EXTRACT PROVIDED
========

An estimation of the orientation 207 of the camera, for example, in the form of a rotation matrix, relative to the base frame from which its extrinsic mapping 209 is calculated or computed. This is also provided to the image stabilisation algorithm along with the pixel direction vector 205. By rotating the unit vector associated with each pixel, by this relative rotation, using the extrinsic mapping 209, the image stabilisation algorithm calculates the direction in the world frame from which each camera pixel is sampled.
More specifically, the pixel direction vector (or equivalent coordinates, e.g. spherical azimuth & elevation) will map to a pixel in the stabilised projection (e.g. a spherical projection) used to encode the system's stabilised field of view. For example, multiple camera pixels may map to the same spherical projection pixel. The index of the pixel in the spherical representation will be found as a function of the camera pixel's direction (unit) vector, termed the binning function 211. A filter or accumulator 215 may be used to combine data from multiple cameras. In a different example where no camera pixels map to a spherical representation pixel, or pixel can be left blank, the system can retain its previous value or interpolate this missing data.
The combination may be achieved iteratively or at the end of a frame, for example, by taking the mean. This could be implemented by accumulating into memory 217 as the pixels' of a frame stream in, then taking the mean for each stabilised representation pixel at the end of frame 213.
When using multiple collocated cameras (or when using non-collocated cameras if a discontinuity in the field of view is accepted) the above aspects of the present invention effectively stitches the images, in that the cameras contribute to the same part of the stabilised internal representation, benefiting from the overlapping fields of view.
The above
One aspect of the present invention is a computer-implemented method of stabilising data for motion detection comprising: receiving data associated with the objects from one or more sources; establishing, from said data, a rotationally stable field of view using one or more techniques; encoding the stable field of view based on one or more data structures, wherein said one or more data structures comprise at least one, two or more dimensional projection; and extracting motion data from the encoded stable field of view for detecting motion in said data.
Another aspect of present invention is an apparatus for detecting motion, comprising: an interface for receiving data from one or more sources; one or more integrated circuits configured to: establish, from said data, a stable field of view using one or more techniques; encode the stable field of view based on one or more data structures, wherein said one or more data structures comprise a two or more dimensional projection; and extract motion data from the encoded stable field of view to detect object motion in said data.

========

DATASET CONTENT
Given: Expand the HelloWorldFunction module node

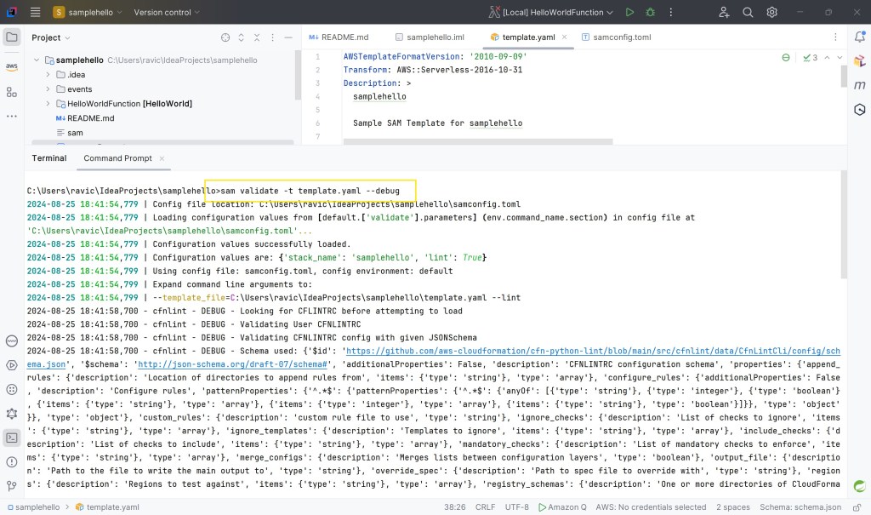Looking at the screenshot, I should pyautogui.click(x=48, y=103).
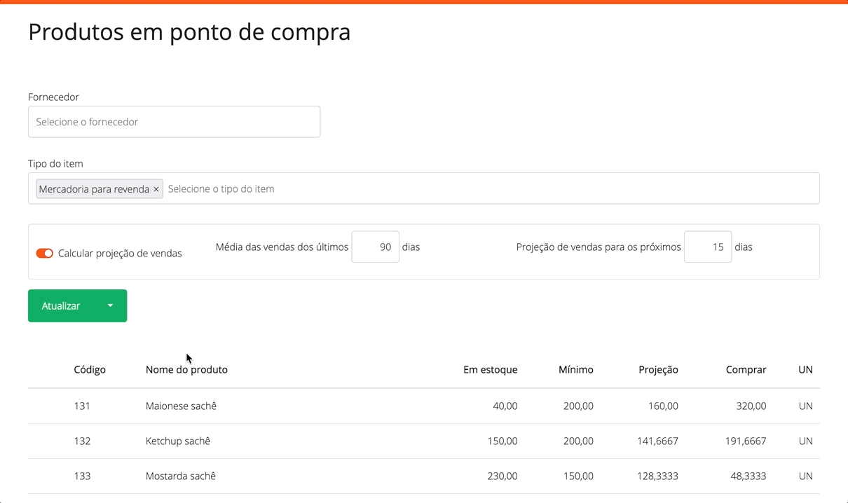This screenshot has width=848, height=503.
Task: Open the "Selecione o fornecedor" selector
Action: (x=174, y=121)
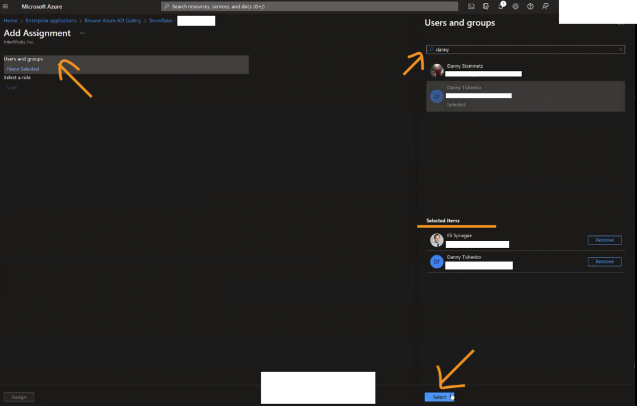Open Azure Cloud Shell from the top bar
The image size is (637, 406).
(471, 6)
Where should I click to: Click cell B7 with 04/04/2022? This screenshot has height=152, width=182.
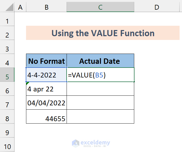tap(46, 103)
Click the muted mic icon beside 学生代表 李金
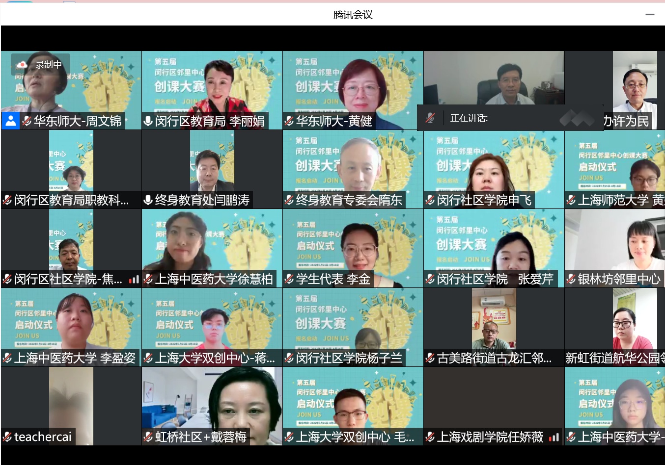The image size is (665, 465). click(x=289, y=280)
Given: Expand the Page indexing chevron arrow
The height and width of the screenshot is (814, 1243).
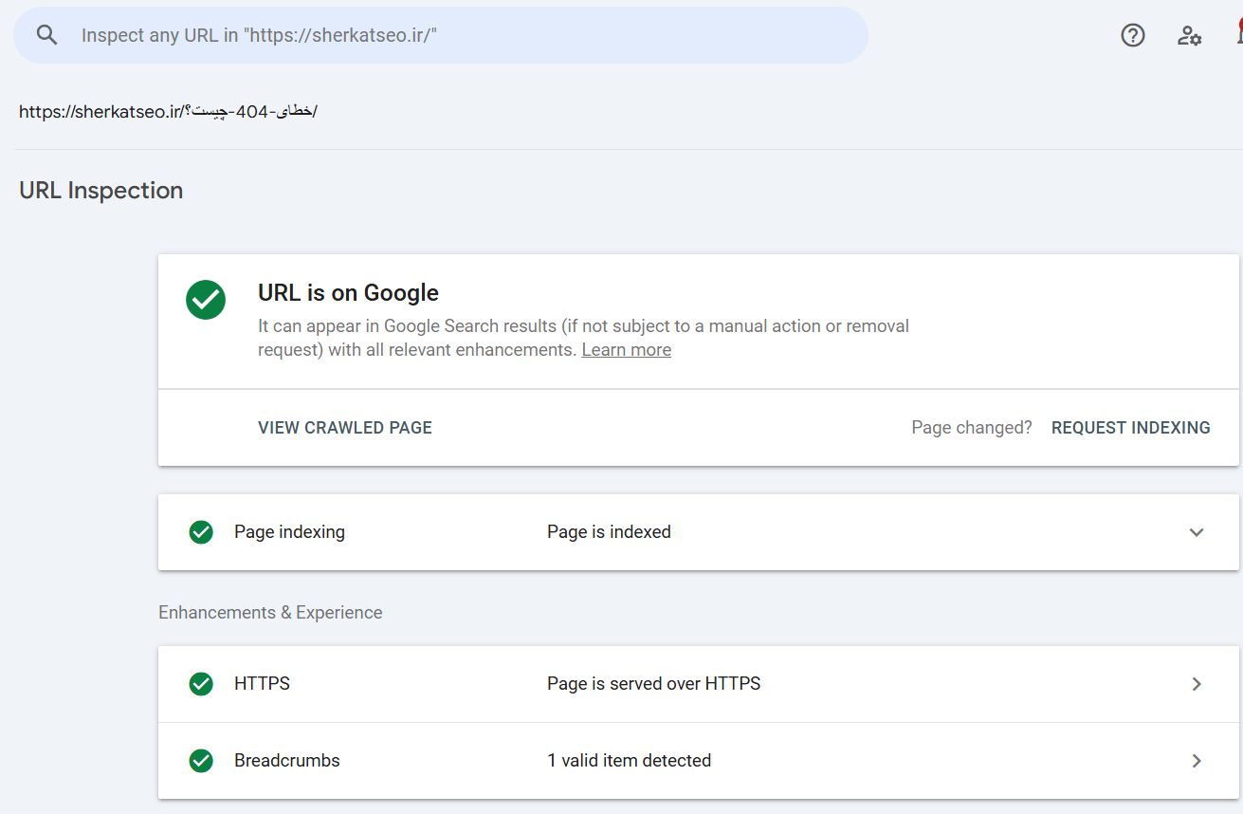Looking at the screenshot, I should click(1196, 532).
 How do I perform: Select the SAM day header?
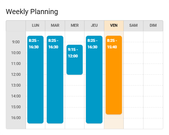(x=133, y=26)
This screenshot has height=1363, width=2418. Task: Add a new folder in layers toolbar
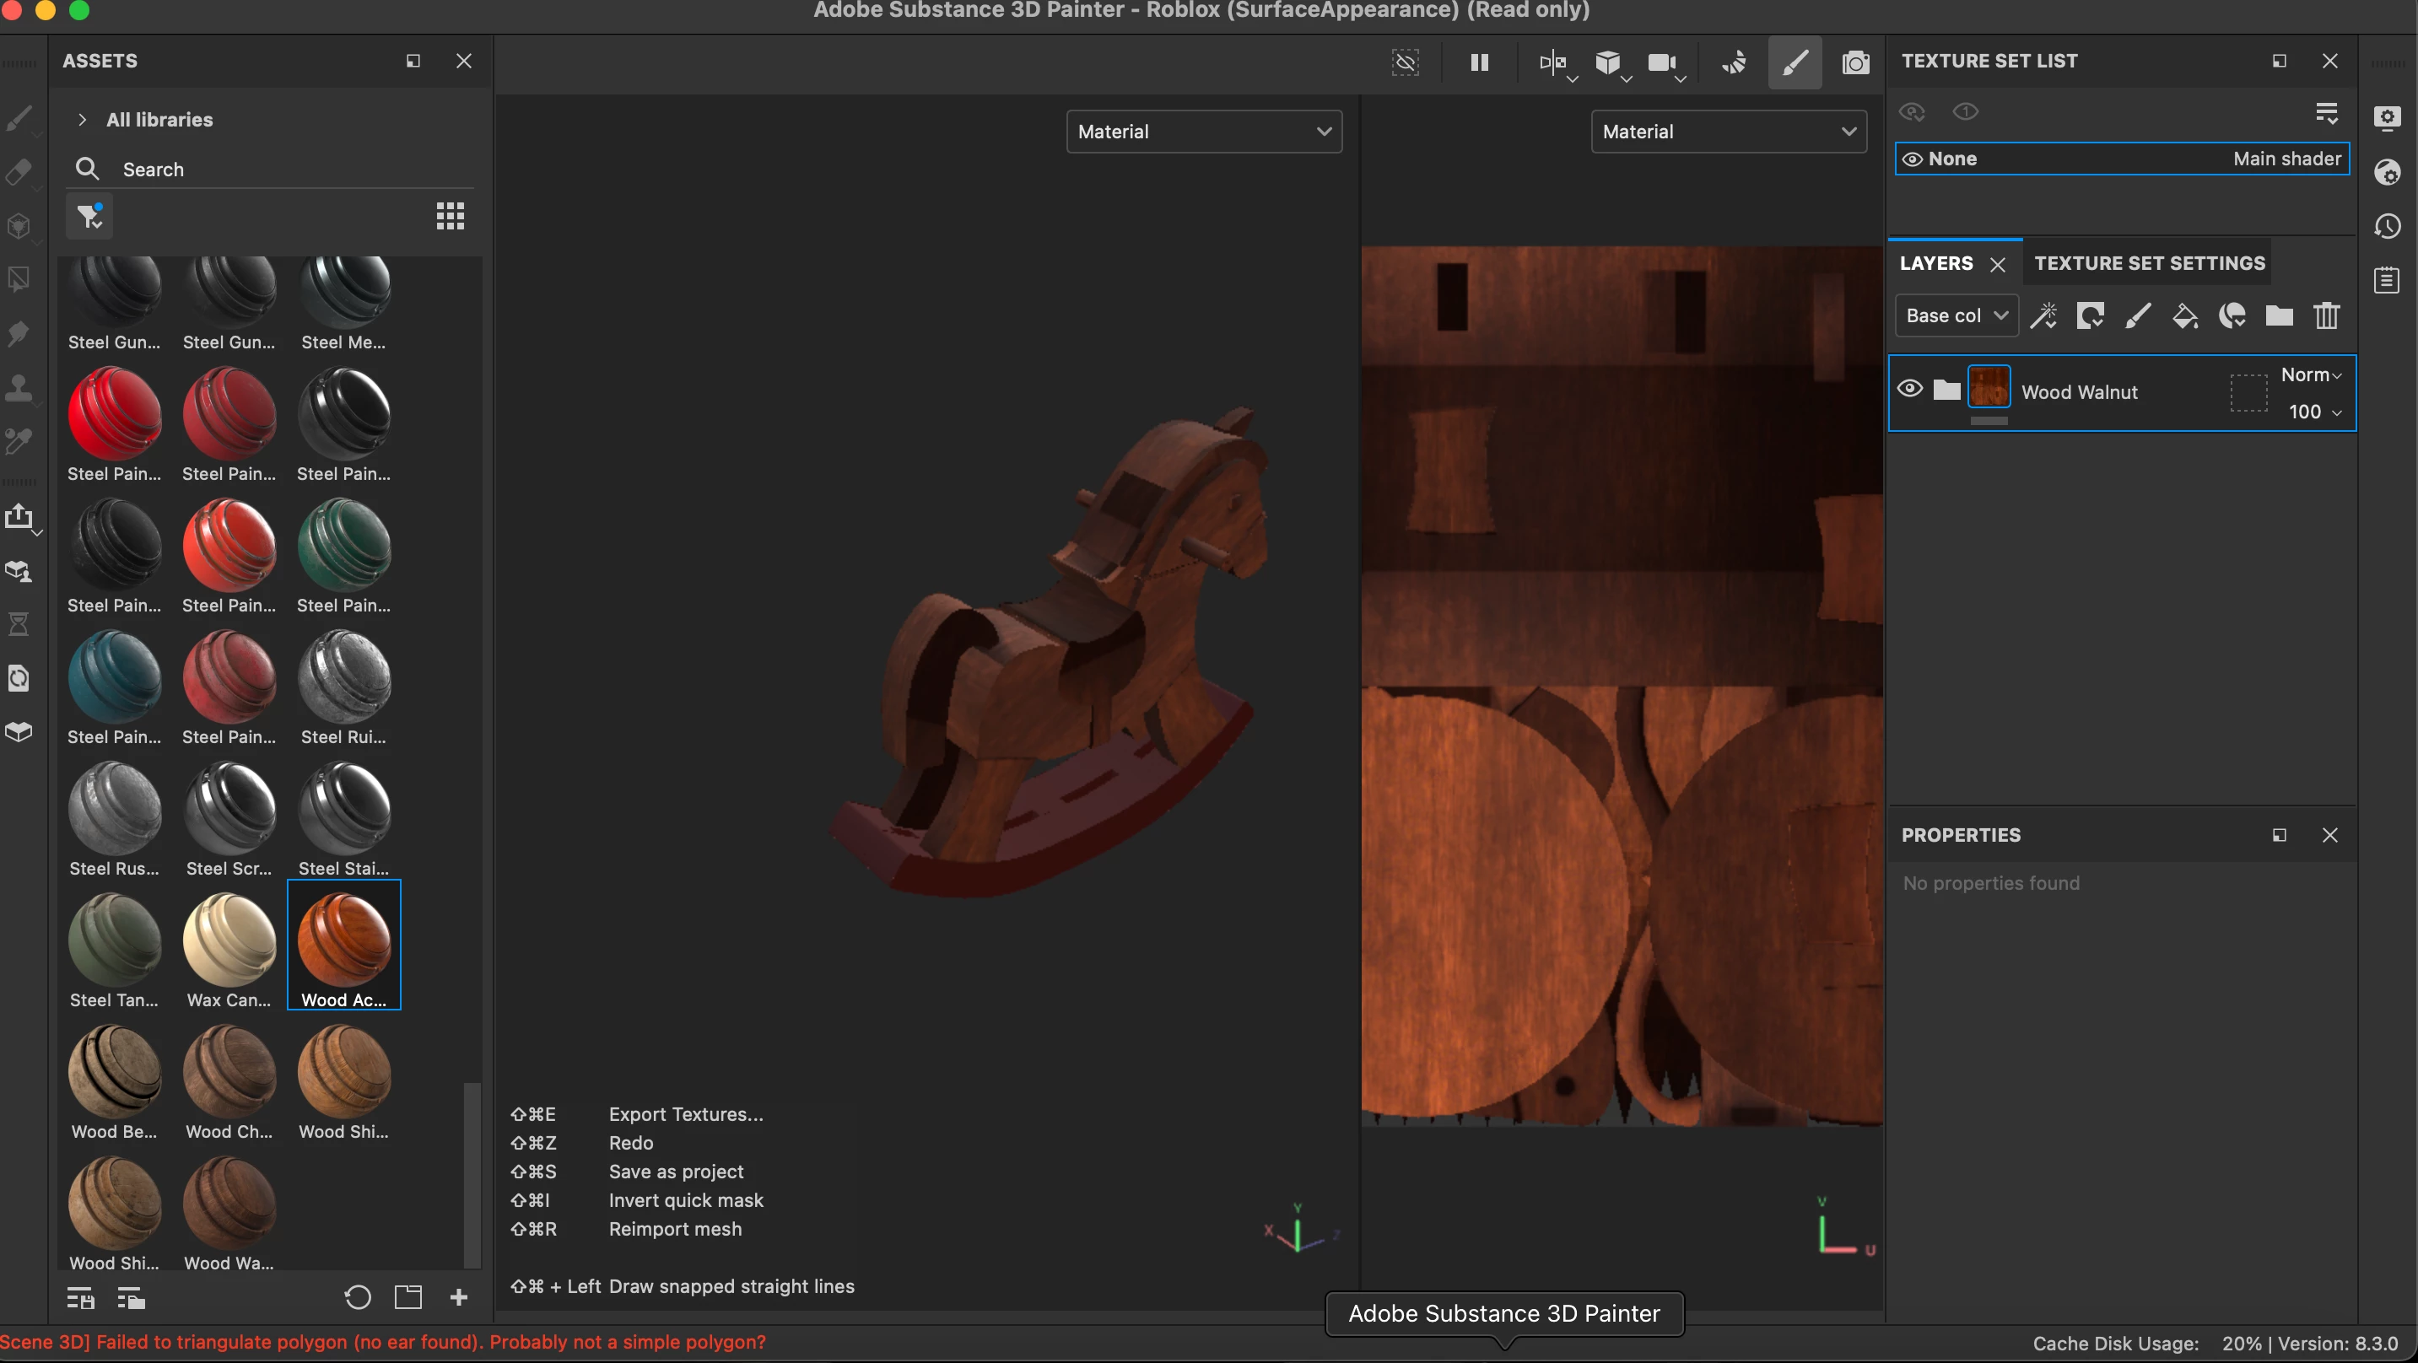pos(2279,316)
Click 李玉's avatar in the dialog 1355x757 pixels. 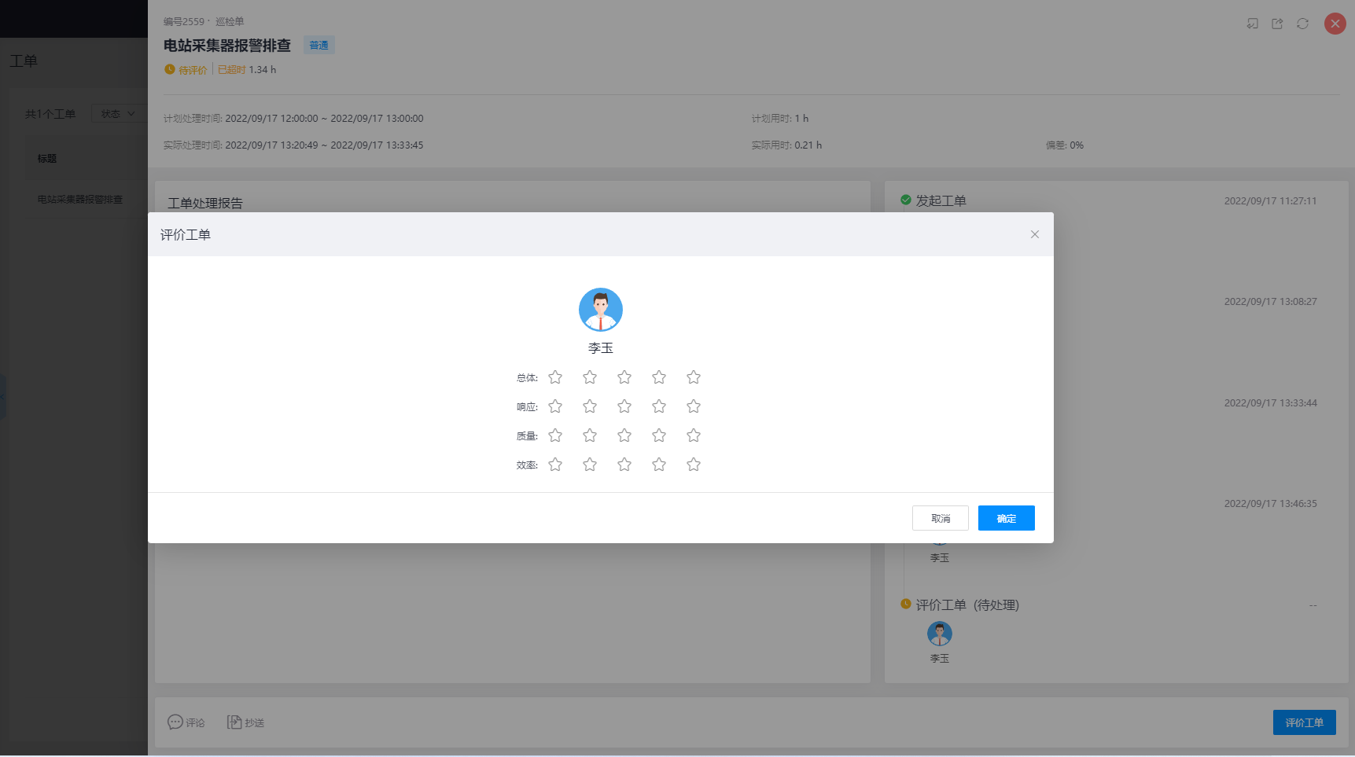tap(600, 310)
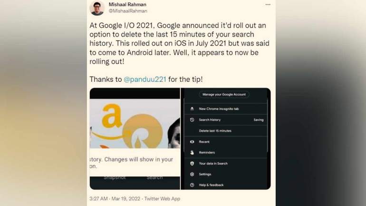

========

WHAT YOU NEED TO DO
**A.** Write out the passage on image stabilization verbatim, beginning at the words "The combination may" and stopping after the words "fields of view.".
**B.** In the passage on image stabilization, what is the function called that finds a pixel's index in the spherical representation from the camera pixel's direction vector?
The rows bear no relation to the text.

THE SOLUTIONS
**A.**
The combination may be achieved iteratively or at the end of a frame, for example, by taking the mean. This could be implemented by accumulating into memory 217 as the pixels' of a frame stream in, then taking the mean for each stabilised representation pixel at the end of frame 213.
When using multiple collocated cameras (or when using non-collocated cameras if a discontinuity in the field of view is accepted) the above aspects of the present invention effectively stitches the images, in that the cameras contribute to the same part of the stabilised internal representation, benefiting from the overlapping fields of view.

**B.** The binning function (211).